To practice with an enhancement of a sense faculty is to practice an embrace of suffering and its origin. It is a truce of sorts, and for one who is intent on a truce, there is probably no better method for doing so, but the suttas tell a whole different story. One of not needing an alteration of sense faculties, nor one of needing an alteration of content to what is more manageable for day to day living. The training builds up a capacity for endurance of what is displeasing through the non-doing of what is unwholesome, but that is only half the battle, if that. Within that endurance one must discern why it is actually craving, not the “things in the world” that is the source of displeasure, which means that there is no need to make the content more manageable. Indeed, a person would benefit from practice in a more wholesome setting, but it is always in one’s capability to not give into the pressure to act out of craving that they can see that the pressure, not only arises on its own, but that it is within that non-action that one can begin to take responsibility for the choice to give in to that pressure or not.

While psychedelics make the entire experience less pressuring, it does not contribute to one’s strength in enduring the pressure. That is a subtle but critical distinction: a depressurized space is certainly less uncomfortable, but without that immense pressure one can avoid responsibility for giving in to sensuality and thus avoid the pain of restraint, completely missing out on the opportunity to embrace the field of renunciation. That “opening amidst confinement” cannot be utilized if the confinement is not recognized in all its intensity. In short, relieving that pressure through sensuality, with or without a substance, instead of allowing it to build up naturally, is relieving and comforting, but also blocks the opportunity to leave craving with no outlet, which would eventually lead to drying it out and destroying it for good.

Not like it matters, but, yes, I’ve taken these substances on many occasions in the past, and found them to be very fulfilling.
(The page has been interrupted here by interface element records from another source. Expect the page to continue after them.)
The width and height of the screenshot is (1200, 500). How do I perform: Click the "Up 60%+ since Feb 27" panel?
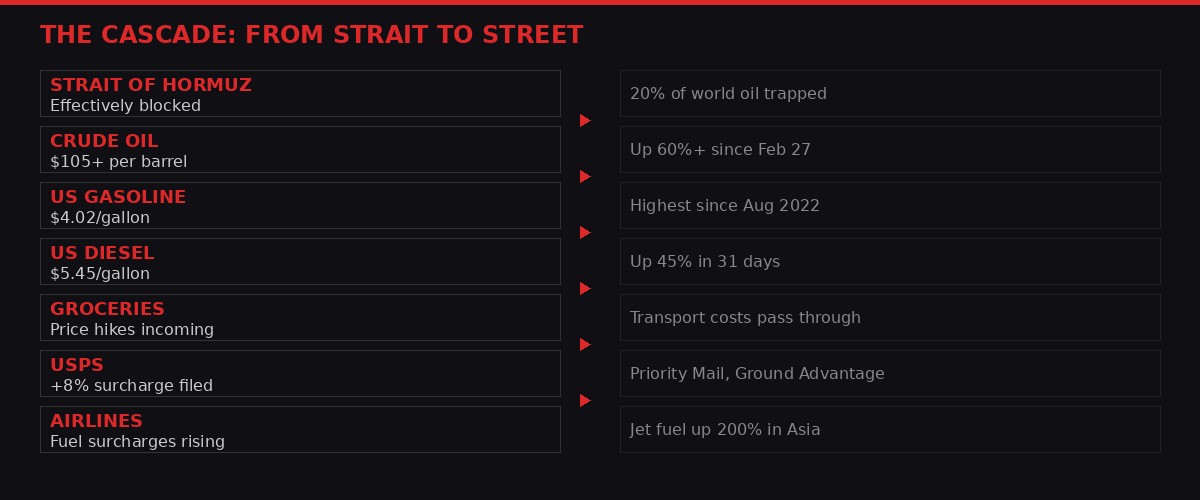click(x=889, y=150)
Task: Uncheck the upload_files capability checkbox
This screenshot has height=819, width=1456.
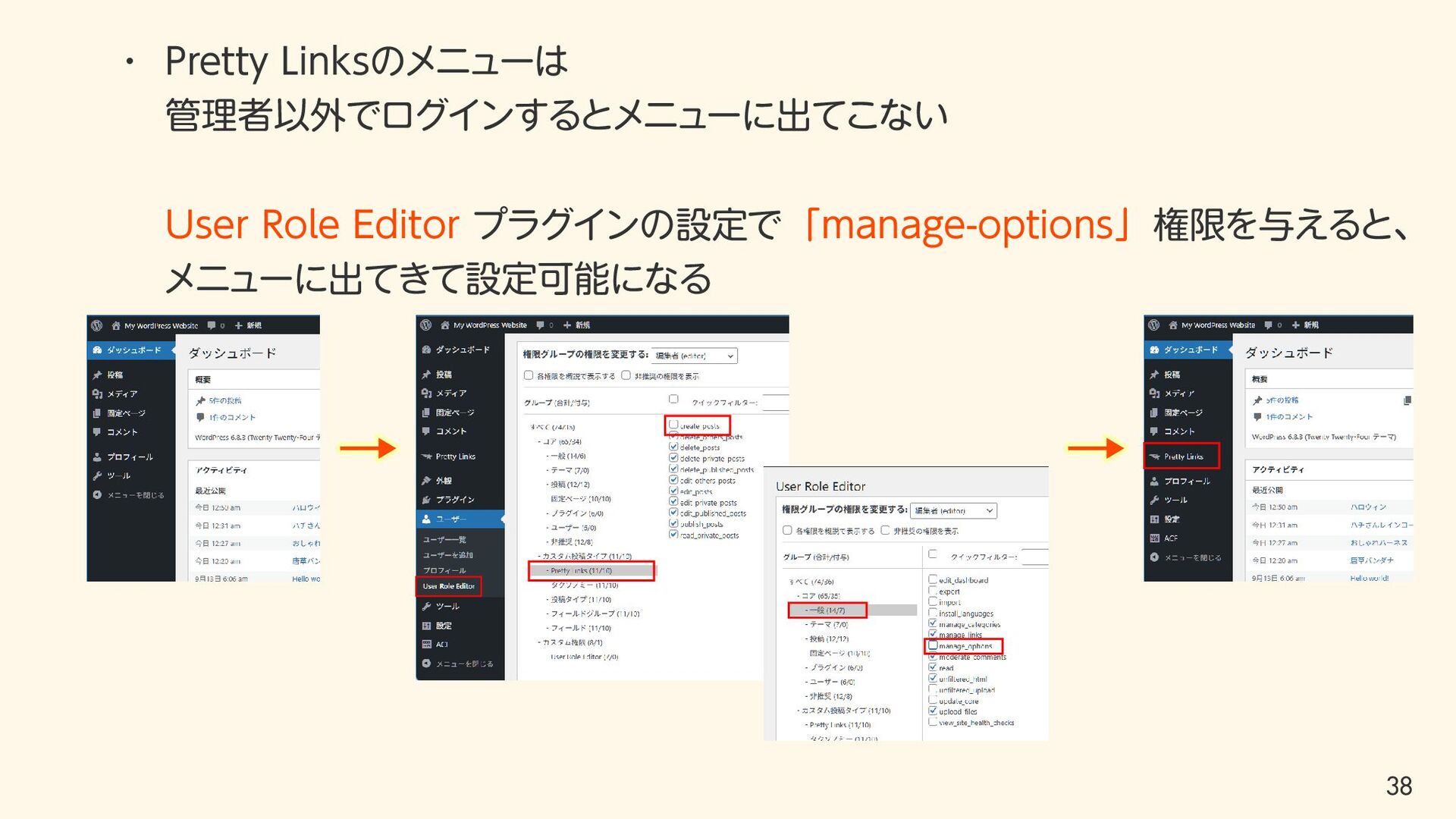Action: pos(934,711)
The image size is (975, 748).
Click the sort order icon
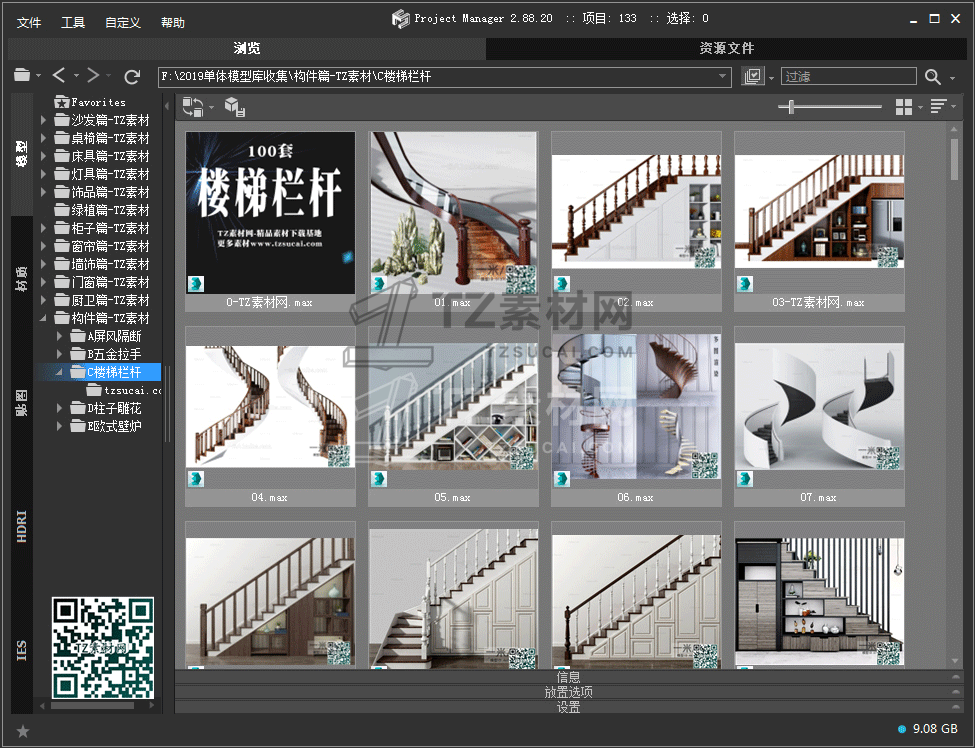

Nevertheless, that isn’t the point of the Dhamma (as described in the Pali Canon), so I’m of the opinion that using them is hindrance to development and should be avoided.

4 Likes

No, breaststroke … :vulcan_salute:

Sorry, he’s mad :thinking:

anumodana :pray:

1 Like

Maybe it wasn’t for you, simple as that. Sitting for hours together with a bunch of other neurotic Western Buddhists freaks me out, but I do believe it’s the right thing for some. I’ve listened a lot to both sides/pros-cons, and I have no doubt that the right medicine AND the proper support is no obstacle to incorporating into the eightfold path. The only danger I see is the same we experience with blessing out in so-called deep Jhana, and that’s the craving arising to repeat experiences and fall for spiritual bypassing dressed up as Theravada Buddhist

Meanwhile I have done them a few times, and all but once, they were horrifying experiences and I very much stay away from them. I am just not quick to dismiss the idea that they were a part of many people’s spiritual journeys that brought them on to their paths, be it Buddhist, Christian, shamanic or otherwise. And even if it didn’t bring them directly onto their path… it was often a part of their explorations in figuring it all out, and indirectly may have played a role. Even my own horrifying experiences did give me a sense of the lack of solidity of existence… that very much, at the time, helped build my faith in Buddhism—and yes I was a baby beginner Buddhist and in my 20s at the time. I guess, I prefer not to be quick to judge other people’s paths. If they aren’t following the 5th precept, they aren’t genetically predisposed to psychiatric mental illness, and they are exploring spiritually, even as Buddhists, I see nothing wrong with a little experimentation. I am not saying it will bring them enlightenment… but a little experimentation in moderation can be a healthy thing in one’s spiritual journey.